PARP inhibition causes premature loss of cohesion in cancer cells

Abstract

Poly(ADP-ribose) polymerases (PARPs) regulate various aspects of cellular function including mitotic progression. Although PARP inhibitors have been undergoing various clinical trials and the PARP1/2 inhibitor olaparib was approved as monotherapy for BRCA-mutated ovarian cancer, their mode of action in killing tumour cells is not fully understood. We investigated the effect of PARP inhibition on mitosis in cancerous (cervical, ovary, breast and osteosarcoma) and non-cancerous cells by live-cell imaging. The clinically relevant inhibitor olaparib induced strong perturbations in mitosis, including problems with chromosome alignment at the metaphase plate, anaphase delay, and premature loss of cohesion (cohesion fatigue) after a prolonged metaphase arrest, resulting in sister chromatid scattering. PARP1 and PARP2 depletion suppressed the phenotype while PARP2 overexpression enhanced it, suggesting that olaparib-bound PARP1 and PARP2 rather than the lack of catalytic activity causes this phenotype. Olaparib-induced mitotic chromatid scattering was observed in various cancer cell lines with increased protein levels of PARP1 and PARP2, but not in non-cancer or cancer cell lines that expressed lower levels of PARP1 or PARP2. Interestingly, the sister chromatid scattering phenotype occurred only when olaparib was added during the S-phase preceding mitosis, suggesting that PARP1 and PARP2 entrapment at replication forks impairs sister chromatid cohesion. Clinically relevant DNA-damaging agents that impair replication progression such as topoisomerase inhibitors and cisplatin were also found to induce sister chromatid scattering and metaphase plate alignment problems, suggesting that these mitotic phenotypes are a common outcome of replication perturbation.
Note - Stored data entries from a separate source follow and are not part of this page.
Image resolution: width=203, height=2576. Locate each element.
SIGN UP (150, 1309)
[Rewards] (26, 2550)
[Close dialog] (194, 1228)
Keywords: PARP entrapment; PARP inhibitors; cohesion; live-cell imaging; mitosis.

Figure 1. PARP1/2 inhibition causes anaphase delay and chromatid scattering (premature loss of cohesion) in HeLa cells

(A) Duration of NEBD-anaphase was analysed by live imaging of HeLa cells stably expressing H2B-mCherry EGFP-securin treated with PARP inhibitors for 30 h. Each dot represents one cell. (B) Cumulative frequency distribution representing both anaphase delay and inability to enter anaphase in cells treated with indicated concentrations of PARP inhibitors. (C) H2B-mCherry stills of representative mitotic phenotypes. Scale bar=10 μm. (D) Percentage of different mitotic phenotypes observed after treatment with PARP inhibitors for 30-37 h and MG132 as a positive control for 1 h.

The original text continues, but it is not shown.